PURWAKARTA ONLINE - Saham Tesla (TSLA) meroket lebih dari 10% pada Jumat (7/6), mencapai level $286,85 dalam sehari.
Kenaikan ini membuat Tesla mencatat kenaikan mingguan lebih dari 18%, didukung oleh berita positif seputar regulasi mobil otonom dan rencana ekspansi ke pasar baru.
Pemerintah AS Permudah Aturan Mobil Otonom
Kabar baik datang dari Departemen Transportasi AS, yang meluncurkan aturan baru untuk kendaraan self-driving.
Aturan ini mempermudah proses pelaporan dan pengujian mobil otonom, sehingga perusahaan seperti Tesla bisa berinovasi lebih cepat.

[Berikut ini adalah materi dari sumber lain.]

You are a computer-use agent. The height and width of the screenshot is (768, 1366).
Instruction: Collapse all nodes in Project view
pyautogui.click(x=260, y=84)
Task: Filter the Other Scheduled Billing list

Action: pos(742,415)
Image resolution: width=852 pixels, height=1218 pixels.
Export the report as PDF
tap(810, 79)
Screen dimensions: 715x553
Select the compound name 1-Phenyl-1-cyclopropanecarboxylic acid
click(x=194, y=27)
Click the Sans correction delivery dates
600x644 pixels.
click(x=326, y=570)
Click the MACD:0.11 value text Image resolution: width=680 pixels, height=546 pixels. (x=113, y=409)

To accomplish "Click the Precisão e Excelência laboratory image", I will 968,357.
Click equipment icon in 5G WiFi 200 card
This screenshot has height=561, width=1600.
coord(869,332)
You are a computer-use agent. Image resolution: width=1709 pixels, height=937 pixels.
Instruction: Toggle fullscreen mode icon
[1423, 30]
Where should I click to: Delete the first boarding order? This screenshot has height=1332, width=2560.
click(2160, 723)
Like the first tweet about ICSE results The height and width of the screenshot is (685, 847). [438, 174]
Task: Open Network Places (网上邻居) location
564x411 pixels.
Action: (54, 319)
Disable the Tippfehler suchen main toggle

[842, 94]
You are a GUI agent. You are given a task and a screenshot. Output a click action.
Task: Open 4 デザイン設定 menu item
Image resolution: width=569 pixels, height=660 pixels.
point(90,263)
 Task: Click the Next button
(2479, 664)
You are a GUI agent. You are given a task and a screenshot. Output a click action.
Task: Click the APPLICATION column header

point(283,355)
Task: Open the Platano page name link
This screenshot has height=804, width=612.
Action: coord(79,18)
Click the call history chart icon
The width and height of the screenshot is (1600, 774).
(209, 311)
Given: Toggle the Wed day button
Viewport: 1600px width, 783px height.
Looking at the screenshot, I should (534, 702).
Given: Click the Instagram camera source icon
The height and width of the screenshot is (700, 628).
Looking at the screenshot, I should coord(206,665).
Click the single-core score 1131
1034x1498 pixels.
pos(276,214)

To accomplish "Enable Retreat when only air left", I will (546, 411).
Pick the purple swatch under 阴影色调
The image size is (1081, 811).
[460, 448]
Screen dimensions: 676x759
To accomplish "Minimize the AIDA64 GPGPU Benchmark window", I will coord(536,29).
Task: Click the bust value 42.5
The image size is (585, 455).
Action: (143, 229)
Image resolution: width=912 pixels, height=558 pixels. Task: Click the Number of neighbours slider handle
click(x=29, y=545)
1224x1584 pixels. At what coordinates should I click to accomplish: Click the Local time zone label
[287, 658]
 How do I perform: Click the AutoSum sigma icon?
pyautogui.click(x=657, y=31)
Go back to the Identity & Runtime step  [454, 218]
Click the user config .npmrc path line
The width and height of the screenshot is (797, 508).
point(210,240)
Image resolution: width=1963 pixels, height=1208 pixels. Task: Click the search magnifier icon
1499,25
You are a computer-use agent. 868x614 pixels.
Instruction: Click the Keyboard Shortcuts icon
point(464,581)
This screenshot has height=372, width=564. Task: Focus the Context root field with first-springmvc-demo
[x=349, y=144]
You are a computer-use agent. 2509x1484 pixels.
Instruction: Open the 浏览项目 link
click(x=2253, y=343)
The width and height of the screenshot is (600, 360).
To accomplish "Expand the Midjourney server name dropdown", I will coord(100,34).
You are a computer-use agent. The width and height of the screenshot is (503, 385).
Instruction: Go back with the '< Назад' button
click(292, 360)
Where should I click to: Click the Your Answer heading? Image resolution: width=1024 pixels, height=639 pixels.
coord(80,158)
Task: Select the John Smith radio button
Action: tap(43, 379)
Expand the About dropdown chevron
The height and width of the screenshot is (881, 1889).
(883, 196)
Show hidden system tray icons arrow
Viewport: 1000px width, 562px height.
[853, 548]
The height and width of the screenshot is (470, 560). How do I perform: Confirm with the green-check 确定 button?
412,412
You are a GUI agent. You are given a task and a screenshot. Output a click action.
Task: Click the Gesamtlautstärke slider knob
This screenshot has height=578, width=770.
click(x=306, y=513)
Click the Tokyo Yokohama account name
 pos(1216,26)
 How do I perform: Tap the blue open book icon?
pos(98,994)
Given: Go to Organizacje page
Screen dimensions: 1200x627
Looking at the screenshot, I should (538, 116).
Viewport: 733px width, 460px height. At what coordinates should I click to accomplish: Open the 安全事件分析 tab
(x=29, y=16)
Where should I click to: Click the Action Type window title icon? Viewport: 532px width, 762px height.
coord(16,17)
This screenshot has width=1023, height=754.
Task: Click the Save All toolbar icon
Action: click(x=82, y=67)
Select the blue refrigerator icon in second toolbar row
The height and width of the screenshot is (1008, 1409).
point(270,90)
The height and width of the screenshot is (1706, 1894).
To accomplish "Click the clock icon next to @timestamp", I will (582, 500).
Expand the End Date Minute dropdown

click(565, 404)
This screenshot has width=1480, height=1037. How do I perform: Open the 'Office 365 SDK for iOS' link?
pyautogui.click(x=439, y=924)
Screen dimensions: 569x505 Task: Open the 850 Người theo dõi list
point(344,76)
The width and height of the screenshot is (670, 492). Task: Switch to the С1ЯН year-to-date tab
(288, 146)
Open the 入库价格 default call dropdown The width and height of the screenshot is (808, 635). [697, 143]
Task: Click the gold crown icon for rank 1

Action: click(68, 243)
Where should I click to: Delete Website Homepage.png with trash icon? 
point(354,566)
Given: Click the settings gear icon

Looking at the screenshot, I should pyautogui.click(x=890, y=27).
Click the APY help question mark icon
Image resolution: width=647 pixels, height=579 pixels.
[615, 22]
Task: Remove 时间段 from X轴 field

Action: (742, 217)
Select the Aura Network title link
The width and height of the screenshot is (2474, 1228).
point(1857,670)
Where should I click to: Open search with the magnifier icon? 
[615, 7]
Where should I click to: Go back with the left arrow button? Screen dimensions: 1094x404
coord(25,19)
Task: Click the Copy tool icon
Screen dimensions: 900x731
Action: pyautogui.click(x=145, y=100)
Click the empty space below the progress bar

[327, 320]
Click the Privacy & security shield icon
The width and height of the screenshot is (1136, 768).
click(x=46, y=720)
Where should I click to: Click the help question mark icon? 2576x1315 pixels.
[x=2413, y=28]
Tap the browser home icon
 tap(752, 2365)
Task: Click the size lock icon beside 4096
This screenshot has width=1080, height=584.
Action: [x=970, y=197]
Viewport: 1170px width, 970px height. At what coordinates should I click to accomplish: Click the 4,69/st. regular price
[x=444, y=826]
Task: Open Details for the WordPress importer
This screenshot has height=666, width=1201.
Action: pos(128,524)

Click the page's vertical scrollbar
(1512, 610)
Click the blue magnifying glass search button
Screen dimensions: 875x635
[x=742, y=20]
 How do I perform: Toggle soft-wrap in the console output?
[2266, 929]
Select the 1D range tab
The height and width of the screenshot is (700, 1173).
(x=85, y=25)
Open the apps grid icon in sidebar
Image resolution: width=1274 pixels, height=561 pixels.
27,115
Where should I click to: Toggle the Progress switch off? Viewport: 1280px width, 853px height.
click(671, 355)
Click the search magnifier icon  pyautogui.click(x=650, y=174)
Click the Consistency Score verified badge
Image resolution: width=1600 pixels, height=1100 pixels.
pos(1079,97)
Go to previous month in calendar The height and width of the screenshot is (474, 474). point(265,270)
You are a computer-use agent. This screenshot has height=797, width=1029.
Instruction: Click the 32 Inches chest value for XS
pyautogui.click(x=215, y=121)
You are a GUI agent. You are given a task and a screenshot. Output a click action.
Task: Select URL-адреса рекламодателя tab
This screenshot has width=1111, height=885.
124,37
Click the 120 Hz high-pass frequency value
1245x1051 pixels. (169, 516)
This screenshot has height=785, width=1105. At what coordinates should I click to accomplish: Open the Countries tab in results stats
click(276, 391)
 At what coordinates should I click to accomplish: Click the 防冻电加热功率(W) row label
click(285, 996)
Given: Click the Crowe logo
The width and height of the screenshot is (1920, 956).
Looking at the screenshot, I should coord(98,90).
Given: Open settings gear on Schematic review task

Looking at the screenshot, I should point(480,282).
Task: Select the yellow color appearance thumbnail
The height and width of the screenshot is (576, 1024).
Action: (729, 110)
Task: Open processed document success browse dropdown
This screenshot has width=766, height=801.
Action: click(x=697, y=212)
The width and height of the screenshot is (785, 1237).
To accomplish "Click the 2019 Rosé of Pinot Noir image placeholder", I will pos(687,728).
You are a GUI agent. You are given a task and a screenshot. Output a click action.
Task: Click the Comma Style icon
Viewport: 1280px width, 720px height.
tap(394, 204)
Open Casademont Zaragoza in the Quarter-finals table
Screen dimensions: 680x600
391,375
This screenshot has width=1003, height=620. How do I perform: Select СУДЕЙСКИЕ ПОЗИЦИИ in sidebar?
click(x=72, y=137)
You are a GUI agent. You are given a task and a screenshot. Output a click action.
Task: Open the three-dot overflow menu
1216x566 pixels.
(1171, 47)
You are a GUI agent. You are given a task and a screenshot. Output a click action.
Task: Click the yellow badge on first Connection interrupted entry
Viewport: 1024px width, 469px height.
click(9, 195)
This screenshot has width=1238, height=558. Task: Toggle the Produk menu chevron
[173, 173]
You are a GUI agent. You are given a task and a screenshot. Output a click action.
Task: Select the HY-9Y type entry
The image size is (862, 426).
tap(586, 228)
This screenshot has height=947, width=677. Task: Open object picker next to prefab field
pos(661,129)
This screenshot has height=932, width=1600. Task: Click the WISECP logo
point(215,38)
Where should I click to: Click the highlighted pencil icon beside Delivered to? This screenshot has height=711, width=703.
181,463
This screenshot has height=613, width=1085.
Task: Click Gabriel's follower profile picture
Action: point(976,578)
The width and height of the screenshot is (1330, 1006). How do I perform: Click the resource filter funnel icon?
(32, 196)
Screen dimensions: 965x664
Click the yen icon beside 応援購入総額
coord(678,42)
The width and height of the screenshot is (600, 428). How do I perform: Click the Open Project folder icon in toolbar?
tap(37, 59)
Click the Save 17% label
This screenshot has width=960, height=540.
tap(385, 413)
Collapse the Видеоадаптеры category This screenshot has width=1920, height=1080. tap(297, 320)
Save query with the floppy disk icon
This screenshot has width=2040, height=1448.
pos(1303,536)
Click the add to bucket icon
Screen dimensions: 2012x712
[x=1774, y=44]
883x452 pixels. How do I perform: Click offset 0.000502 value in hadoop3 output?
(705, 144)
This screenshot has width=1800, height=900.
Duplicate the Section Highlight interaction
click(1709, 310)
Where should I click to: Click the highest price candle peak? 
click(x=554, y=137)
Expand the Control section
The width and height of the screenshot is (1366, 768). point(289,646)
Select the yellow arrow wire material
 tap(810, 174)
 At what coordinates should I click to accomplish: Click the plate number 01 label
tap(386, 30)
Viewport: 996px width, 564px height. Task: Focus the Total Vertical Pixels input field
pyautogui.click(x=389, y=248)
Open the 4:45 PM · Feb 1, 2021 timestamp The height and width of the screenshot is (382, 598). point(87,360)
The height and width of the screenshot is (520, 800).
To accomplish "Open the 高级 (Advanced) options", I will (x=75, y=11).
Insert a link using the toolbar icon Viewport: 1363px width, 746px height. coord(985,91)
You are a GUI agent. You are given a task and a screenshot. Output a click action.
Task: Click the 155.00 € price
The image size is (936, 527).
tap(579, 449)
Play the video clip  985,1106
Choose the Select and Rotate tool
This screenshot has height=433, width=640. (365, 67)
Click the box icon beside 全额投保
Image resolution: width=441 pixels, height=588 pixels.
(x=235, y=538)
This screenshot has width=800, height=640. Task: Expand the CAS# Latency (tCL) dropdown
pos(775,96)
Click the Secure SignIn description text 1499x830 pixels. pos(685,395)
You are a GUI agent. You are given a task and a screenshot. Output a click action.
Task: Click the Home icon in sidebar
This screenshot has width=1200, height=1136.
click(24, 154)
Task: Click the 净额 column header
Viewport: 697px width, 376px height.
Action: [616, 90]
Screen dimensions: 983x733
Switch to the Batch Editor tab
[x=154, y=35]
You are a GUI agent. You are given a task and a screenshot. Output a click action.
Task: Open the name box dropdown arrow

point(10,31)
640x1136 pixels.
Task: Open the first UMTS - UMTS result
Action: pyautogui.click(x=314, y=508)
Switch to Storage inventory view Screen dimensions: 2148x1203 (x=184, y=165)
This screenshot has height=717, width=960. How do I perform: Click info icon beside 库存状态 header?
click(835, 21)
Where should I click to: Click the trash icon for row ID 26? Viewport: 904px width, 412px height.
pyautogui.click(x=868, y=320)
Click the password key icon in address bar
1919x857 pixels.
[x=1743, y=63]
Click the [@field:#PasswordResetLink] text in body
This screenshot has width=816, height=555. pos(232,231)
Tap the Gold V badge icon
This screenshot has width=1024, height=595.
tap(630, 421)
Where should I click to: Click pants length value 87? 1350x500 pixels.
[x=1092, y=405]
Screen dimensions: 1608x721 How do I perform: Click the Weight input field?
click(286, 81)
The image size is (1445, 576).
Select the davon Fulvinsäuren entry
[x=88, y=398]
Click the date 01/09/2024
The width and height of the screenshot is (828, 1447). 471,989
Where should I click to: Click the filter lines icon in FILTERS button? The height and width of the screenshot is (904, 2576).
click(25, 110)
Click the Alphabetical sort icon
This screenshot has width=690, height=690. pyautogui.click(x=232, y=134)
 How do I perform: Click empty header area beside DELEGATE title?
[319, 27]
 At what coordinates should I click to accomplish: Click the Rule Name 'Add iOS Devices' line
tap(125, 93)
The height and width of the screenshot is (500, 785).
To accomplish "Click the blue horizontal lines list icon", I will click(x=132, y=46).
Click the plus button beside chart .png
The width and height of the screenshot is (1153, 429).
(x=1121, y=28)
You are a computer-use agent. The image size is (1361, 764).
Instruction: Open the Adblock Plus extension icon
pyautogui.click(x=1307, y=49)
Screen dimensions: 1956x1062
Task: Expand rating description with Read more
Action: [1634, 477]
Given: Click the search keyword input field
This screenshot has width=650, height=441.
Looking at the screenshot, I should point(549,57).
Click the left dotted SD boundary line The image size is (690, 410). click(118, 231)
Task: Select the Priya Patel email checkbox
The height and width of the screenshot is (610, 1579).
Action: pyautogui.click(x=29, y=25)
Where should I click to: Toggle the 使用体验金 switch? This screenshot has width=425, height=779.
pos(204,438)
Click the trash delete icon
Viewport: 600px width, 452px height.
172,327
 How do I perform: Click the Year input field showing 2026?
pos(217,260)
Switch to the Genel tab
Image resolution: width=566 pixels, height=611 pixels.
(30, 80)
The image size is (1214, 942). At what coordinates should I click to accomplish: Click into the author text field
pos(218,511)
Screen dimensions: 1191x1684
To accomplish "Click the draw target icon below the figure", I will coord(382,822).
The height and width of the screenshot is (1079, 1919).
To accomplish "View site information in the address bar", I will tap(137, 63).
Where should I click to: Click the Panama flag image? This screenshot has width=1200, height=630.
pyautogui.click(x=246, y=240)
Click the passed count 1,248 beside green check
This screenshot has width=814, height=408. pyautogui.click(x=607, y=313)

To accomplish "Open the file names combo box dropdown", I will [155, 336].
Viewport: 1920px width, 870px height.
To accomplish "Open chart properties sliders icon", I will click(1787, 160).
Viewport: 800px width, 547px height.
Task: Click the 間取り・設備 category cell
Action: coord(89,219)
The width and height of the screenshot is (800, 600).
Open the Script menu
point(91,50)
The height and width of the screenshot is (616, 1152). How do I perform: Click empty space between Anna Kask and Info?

Menteri Transportasi Sean Duffy menekankan, "Kita harus lebih cepat berinovasi daripada China."
Baca Juga: BRI Pacu Ekspor UMKM Herbal Kamandalu Ashitaba ke Pasar Global
Regulasi ini diharapkan bisa mempercepat pengembangan teknologi otonom di AS.
Selain itu, NHTSA (Badan Keselamatan Lalu Lintas Jalan Raya Nasional) memberikan pembebasan khusus bagi beberapa mobil otonom buatan AS dari proses pemeriksaan panjang.
Ini kabar bagus bagi Tesla yang sedang gencar menguji teknologi Full Self-Driving (FSD).
Elon Musk, Mobil Otonom Tesla Siap Jalan Juni Ini
Dalam laporan keuangan terbaru, Elon Musk mengonfirmasi bahwa Tesla akan mulai menjual layanan mobil otonom penuh di Austin, Texas, mulai Juni ini.
Musk juga menyebut bahwa robot humanoid Optimus dan kendaraan otonom skala besar akan menjadi sumber pertumbuhan Tesla di masa depan.
"Perusahaan yang bisa membuat solusi otonom murah dan massal akan sangat bernilai," ujarnya.